"My little sisters skip along beside me,
for it is the day I become a man,
and ride beside my father,
over the passes and through the snow,
in the caravan swaying back and forth,
where the mountains meet the sky,
and the trail leads ever on."
Caravan tells the story of a ten-year-old Kirghiz boy’s first journey from his family’s winter camp to the city where his nomadic people will trade their furs and felts for grain. Like the other drivers on horseback, Jura is entrusted with three camels. He hopes that someday he’ll be like his father, the caravan leader, "guiding the camels through the Pamirs." Caravan is both an exotic and a universal story, written in lilting free verse and enhanced by exquisite illustrations. It is a marvel.
Jura is a good storyteller because he’s a wonderful observer. Young readers and their parents — for this is a book for all ages — can imagine riding along with him "into the cold blue light" of the Hindu Kush. They can almost taste the melted cheese and bread the drivers eat as they spend the night in a cave, almost feel "the trembling of an avalanche," almost smell "the aroma of dates in the air" as the city appears below.

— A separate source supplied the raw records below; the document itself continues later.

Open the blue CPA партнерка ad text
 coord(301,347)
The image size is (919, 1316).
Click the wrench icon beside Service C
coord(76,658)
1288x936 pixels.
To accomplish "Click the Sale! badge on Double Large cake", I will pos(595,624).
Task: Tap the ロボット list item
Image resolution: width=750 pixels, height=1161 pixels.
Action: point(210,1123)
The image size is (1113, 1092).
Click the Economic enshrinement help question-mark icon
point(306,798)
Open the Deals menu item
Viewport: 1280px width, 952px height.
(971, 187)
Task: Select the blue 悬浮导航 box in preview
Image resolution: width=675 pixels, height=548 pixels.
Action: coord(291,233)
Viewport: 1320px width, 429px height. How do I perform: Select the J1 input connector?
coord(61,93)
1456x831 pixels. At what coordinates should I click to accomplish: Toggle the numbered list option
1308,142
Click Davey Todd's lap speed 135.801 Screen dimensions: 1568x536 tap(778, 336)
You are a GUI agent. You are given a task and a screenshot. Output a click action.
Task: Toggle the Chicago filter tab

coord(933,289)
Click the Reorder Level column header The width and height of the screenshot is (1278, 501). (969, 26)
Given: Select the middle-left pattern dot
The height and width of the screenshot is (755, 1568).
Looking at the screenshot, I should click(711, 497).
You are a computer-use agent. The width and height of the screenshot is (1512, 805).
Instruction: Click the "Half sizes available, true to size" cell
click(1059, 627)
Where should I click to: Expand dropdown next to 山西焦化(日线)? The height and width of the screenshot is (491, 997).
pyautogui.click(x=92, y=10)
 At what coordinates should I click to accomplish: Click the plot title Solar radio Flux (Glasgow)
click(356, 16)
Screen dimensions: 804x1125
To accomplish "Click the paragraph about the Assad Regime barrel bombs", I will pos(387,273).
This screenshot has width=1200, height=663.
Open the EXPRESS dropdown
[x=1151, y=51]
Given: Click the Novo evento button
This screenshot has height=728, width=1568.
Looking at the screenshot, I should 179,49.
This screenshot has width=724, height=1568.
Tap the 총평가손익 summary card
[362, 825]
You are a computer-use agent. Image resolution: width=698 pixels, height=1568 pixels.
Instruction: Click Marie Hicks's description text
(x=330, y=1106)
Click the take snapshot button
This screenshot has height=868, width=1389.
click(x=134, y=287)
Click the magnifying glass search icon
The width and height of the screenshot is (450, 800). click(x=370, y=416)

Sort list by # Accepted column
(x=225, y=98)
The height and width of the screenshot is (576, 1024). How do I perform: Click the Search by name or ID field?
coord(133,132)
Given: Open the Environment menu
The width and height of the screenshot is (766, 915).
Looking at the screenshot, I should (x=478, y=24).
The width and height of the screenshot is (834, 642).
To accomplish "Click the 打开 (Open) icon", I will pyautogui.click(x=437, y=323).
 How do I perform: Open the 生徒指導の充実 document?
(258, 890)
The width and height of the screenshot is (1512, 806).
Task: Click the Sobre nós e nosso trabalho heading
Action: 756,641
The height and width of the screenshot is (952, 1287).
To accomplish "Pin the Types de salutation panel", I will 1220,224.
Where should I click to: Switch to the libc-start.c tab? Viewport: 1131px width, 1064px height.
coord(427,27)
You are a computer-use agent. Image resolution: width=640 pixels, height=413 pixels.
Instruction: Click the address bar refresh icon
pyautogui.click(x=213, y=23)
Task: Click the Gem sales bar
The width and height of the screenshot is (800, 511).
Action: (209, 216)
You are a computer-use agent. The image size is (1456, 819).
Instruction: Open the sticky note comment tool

"Camels curl around a bend in the river.
I hear rapids frothing under crusts of ice.
Snowflakes settle upon my shoulders,
and I brush the snow from my mare’s ears.
Yearning to be running free in her pasture,
my mare’s gait lengthens under me.
My body is weary, but my heart is singing,
as I listen to her hooves carrying me home."
Jura’s mother and sisters are waiting as he pulls his camels into camp. They want to know all about the journey, but before he begins to tell them, he gives thanks that he has returned. Caravan ends here, at exactly the right moment, in exactly the right place, with gratitude, in the safe haven of home, with stories about to be told. This book is pure joy.